O coração de Ailynn estava disparado. Certamente ainda havia grande mágoa, mas ao mesmo tempo, vinha sentido vontade de estar perto de Hégio novamente.

— Filha — disse Lourish, trazendo-a de volta ao assunto da proteção de Kamanesh — os demônios estão infiltrados na cidade. Uns poucos deles, mesmo para nós, são difíceis de localizar. Eles se escondem junto aos homens. Ocultam seus pensamentos e suas emanações malígnas. Infelizmente, são especializados nisso.

— Sim, estamos procurando em toda parte, mas só conseguimos achar um até agora.

— Continuem procurando. Kamanesh poderá se perder, em breve, assim como Lacoresh. Se os dois reinos sucumbirem, não haverá mais esperanças.

— E quanto a Whiteleaf?

— Infelizmente, minha filha, parece que este reino já sucumbiu. A ambição desmedida do Rei Aaron o fez aliar-se com as trevas.

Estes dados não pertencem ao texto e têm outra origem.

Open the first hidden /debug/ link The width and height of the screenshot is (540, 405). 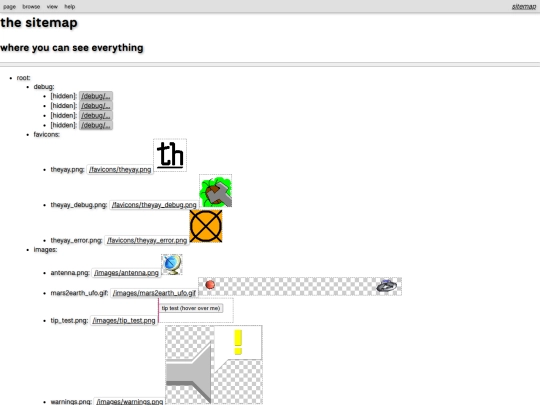(x=96, y=96)
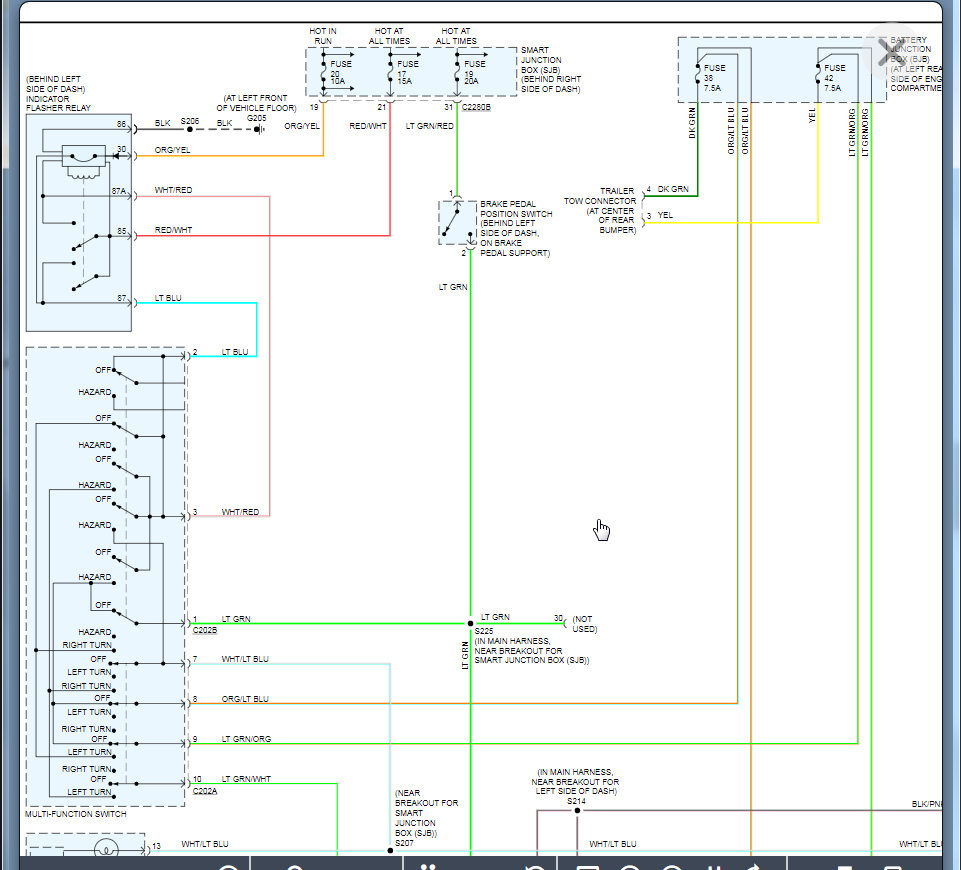Click the C2280B connector label

[476, 106]
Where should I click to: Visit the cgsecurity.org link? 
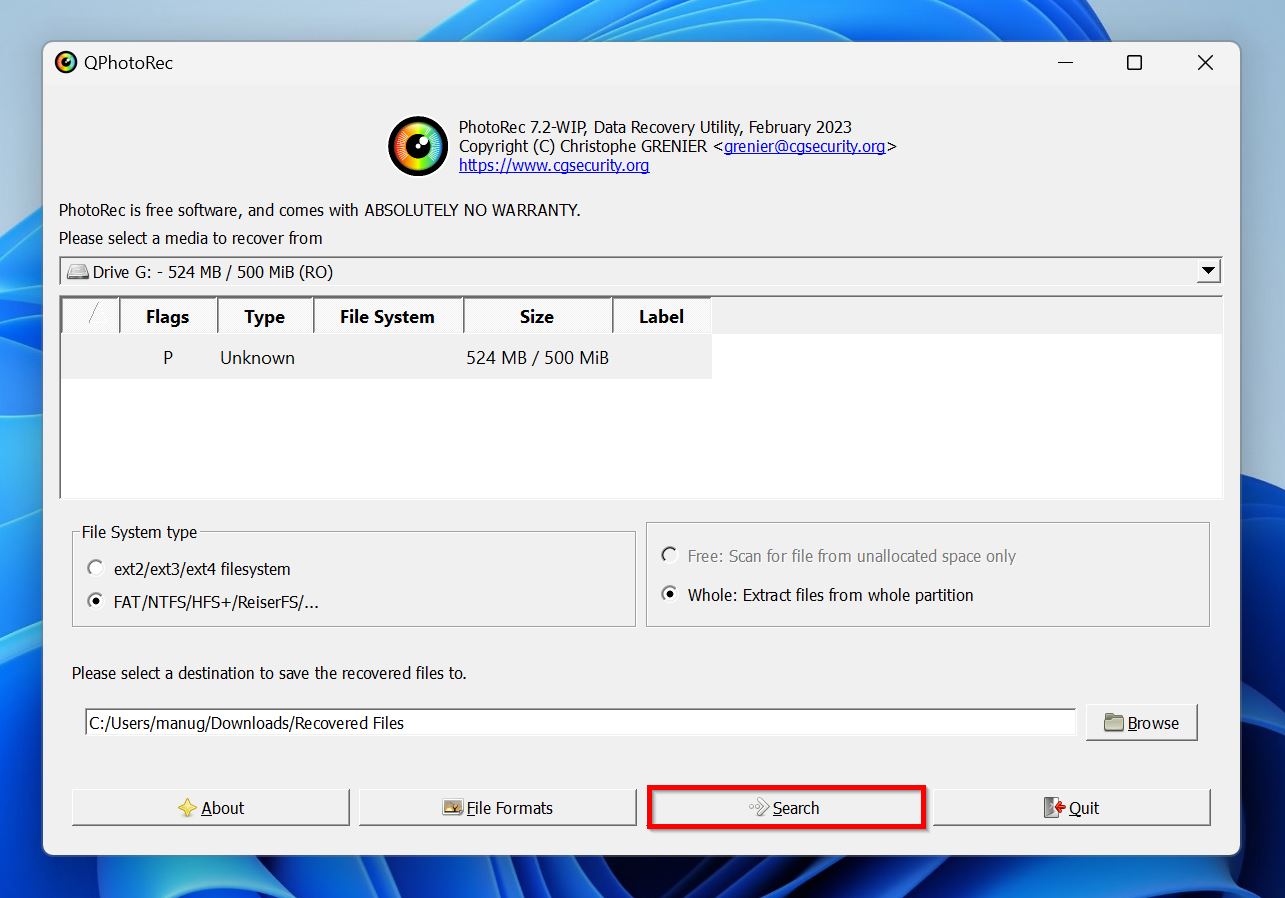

Ailynn e outros mestres haviam discutido suspeitas a esse respeito, mas agora, sendo informada por Lalith e Lourish, vinha a certeza sobre aquilo.

— Nós descobrimos há pouco tempo. Revelamos isto a Dornall e os outros, um pouco antes dessa nossa conversa.

Aquela revelação trouxe novos pensamentos a ela. Quando Ailynn deixou a academia para retornar para casa, já era noite. Na saída do portão de Clyderesh foi surpreendida por Greyhill.

— Minha menina disse que queria falar comigo.

Ailynn deu um pequeno salto. Como ele podia ter chegado tão perto sem que ela o percebesse? Estaria tão distraída? Ou ele teria algum tipo de poder? Alguma capacidade do jii? E aquilo lhe ocorreu: ela nunca havia conseguido ler pensamentos superficiais de Hégio. Mesmo querendo ignorar, era comum para ela captar pensamentos de pessoas, mesmo de mentalistas treinados como Josselyn ou seu mestre, Dornall.

— Você? — ela estava sem ação, um misto daquelas ideias que lhe passavam pela cabeça e a confusão de seus sentimentos para com ele.

— Eu.

Ela ficou em silêncio, ainda sem saber o que dizer.

— Que tal uma bebida? Não vamos conversar aqui no meio da rua, certo?

— Não, nada de bebidas! — Havia hostilidade em sua voz. Na noite em que ele a traiu, ela havia bebido, aquilo trouxe péssimas memórias.

— O que quer conversar então? — ele indagou.

— Não aqui. Venha comigo.

Eles andaram num silêncio desconfortável. Ele se sentia culpado, ela confusa. A breve caminhada os levou até a casa de Ailynn. Ela destrancou a porta e disse — Entre.

Havia um candelabro com velas iluminando a sala. Agora ela pode vê-lo melhor. Aquele mesmo rosto bonito, o olhar que parecia sincero, só que não. Ele era um ótimo mentiroso, foi a conclusão que ela tomou. Mentiroso ou não, sua atração por ele, era inegável. E a dele por ela, era recíproca.

Ela tirou o véu, colocando-o sobre a mesa, a seu lado. Seus olhos se cruzaram. Os olhos de Hégio se perdendo no poço escuro que eram os olhos dela. Olhos que seriam assustadores para a maioria das pessoas, mas que para ele, não eram. Tinham uma expressão doce, suave. Então Ailynn agarrou Hégio num beijo súbito e violento. Lalith tinha razão. Não havia tempo a perder. Eles se beijaram, afagaram e no meio daquilo, ele disse.

— Me perdoe, eu...

Ela colocou o dedo sobre seus lábios — Shhh! Eu sei... — e voltou a beijá-lo, levando-o mais para dentro da casa. Deu uma olhadela para dentro da cozinha e viu Dora roncando com a cabeça baixa, sentada em sua cadeira de balanço. Subiram as escadas aos trancos e entraram no quarto despindo-se com pressa. Aquilo que não concretizaram naquela noite e que seus corpos tanto queriam, agora era inevitável.